start

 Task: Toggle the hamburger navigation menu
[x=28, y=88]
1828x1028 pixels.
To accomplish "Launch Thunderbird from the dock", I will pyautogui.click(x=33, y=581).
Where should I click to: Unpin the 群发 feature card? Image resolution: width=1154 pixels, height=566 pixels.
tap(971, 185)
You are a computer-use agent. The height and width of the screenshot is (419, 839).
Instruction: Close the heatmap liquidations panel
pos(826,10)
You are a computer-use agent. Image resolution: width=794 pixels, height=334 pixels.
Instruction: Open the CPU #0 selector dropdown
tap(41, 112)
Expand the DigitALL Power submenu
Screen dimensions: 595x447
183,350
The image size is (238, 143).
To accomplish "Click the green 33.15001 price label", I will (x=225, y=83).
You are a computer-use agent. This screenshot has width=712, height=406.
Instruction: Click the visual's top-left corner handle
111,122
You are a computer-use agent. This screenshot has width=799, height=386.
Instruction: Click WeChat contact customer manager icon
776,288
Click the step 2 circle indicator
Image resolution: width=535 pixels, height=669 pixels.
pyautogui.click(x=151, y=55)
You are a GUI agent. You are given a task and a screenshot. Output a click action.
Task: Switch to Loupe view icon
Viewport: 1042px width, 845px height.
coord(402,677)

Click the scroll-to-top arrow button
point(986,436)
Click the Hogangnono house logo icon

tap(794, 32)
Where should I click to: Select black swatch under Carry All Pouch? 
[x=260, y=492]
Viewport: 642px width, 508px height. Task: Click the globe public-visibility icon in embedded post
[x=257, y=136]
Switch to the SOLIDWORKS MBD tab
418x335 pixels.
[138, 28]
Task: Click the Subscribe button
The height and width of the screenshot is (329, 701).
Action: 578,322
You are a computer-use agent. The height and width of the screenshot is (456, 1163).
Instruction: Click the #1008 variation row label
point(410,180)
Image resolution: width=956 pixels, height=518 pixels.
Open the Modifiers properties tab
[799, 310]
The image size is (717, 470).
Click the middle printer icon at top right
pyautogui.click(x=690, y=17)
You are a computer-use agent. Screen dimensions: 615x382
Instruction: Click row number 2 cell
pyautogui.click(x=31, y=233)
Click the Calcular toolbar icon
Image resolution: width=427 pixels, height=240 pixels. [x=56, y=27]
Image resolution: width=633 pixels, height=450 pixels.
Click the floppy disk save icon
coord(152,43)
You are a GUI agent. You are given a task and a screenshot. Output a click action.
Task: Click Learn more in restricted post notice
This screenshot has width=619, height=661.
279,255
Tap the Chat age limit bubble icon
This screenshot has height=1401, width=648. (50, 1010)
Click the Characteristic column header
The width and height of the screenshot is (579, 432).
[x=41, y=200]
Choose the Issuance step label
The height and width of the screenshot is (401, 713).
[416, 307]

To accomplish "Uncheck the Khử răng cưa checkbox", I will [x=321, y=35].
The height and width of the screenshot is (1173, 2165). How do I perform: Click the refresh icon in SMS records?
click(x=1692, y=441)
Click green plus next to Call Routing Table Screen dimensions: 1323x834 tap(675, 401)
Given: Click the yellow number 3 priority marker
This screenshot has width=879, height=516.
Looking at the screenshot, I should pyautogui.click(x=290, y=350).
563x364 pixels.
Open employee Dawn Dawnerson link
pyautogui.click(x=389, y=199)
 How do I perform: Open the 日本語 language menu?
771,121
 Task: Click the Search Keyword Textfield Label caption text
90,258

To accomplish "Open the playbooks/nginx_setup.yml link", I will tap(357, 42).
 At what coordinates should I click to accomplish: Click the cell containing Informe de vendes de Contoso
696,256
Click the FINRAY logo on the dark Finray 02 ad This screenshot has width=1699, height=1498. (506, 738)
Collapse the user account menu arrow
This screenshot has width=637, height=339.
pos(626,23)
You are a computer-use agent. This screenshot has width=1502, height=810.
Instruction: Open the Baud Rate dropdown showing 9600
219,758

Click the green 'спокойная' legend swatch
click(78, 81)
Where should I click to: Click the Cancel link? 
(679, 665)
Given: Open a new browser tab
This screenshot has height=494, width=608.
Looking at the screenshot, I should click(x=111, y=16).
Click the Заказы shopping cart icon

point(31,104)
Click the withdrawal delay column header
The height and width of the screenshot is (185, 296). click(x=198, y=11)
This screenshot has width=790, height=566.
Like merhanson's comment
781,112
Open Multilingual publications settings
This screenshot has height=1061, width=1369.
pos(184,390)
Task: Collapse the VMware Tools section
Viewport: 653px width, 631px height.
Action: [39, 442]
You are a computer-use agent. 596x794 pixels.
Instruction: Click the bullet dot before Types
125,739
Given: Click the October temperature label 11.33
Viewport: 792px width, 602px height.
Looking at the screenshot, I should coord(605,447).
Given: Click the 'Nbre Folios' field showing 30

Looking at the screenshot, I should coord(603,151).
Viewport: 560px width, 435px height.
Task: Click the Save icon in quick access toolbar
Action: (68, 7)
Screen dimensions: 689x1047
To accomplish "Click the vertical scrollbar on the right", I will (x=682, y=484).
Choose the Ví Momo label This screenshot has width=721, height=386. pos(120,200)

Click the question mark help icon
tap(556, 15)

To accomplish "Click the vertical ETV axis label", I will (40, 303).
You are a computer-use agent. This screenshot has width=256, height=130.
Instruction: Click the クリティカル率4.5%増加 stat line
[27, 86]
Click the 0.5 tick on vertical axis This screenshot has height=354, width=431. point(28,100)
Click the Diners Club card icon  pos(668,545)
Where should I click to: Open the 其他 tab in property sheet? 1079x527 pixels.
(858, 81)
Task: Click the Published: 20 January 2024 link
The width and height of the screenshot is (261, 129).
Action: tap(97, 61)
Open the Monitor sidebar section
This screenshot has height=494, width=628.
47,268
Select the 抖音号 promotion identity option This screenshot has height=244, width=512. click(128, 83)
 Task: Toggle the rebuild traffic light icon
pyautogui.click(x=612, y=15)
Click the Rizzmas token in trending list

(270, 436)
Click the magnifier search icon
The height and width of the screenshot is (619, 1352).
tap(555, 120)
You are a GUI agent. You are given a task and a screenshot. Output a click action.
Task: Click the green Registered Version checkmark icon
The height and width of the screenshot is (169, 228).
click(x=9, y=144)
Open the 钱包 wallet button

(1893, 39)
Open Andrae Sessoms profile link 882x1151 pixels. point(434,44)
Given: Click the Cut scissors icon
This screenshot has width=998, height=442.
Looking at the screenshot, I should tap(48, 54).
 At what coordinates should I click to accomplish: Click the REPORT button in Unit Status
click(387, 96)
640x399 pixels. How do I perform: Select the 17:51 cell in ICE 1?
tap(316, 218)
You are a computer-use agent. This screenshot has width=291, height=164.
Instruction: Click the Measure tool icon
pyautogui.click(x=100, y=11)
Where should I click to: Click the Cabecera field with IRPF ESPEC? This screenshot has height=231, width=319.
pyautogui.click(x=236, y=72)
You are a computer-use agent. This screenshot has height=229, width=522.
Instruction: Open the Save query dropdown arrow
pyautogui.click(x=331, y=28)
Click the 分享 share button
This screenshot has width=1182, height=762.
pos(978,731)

end

Copy the records starting with the line that contains "Click the green 'спокойная' legend swatch" and going on through the line that contains "Looking at the screenshot, I should click(x=111, y=16).", substituting "Close" for "Cancel" and leaving everything else unchanged.

Complete output:
Click the green 'спокойная' legend swatch
click(78, 81)
Where should I click to: Click the Close link? 
(679, 665)
Given: Open a new browser tab
This screenshot has height=494, width=608.
Looking at the screenshot, I should click(x=111, y=16).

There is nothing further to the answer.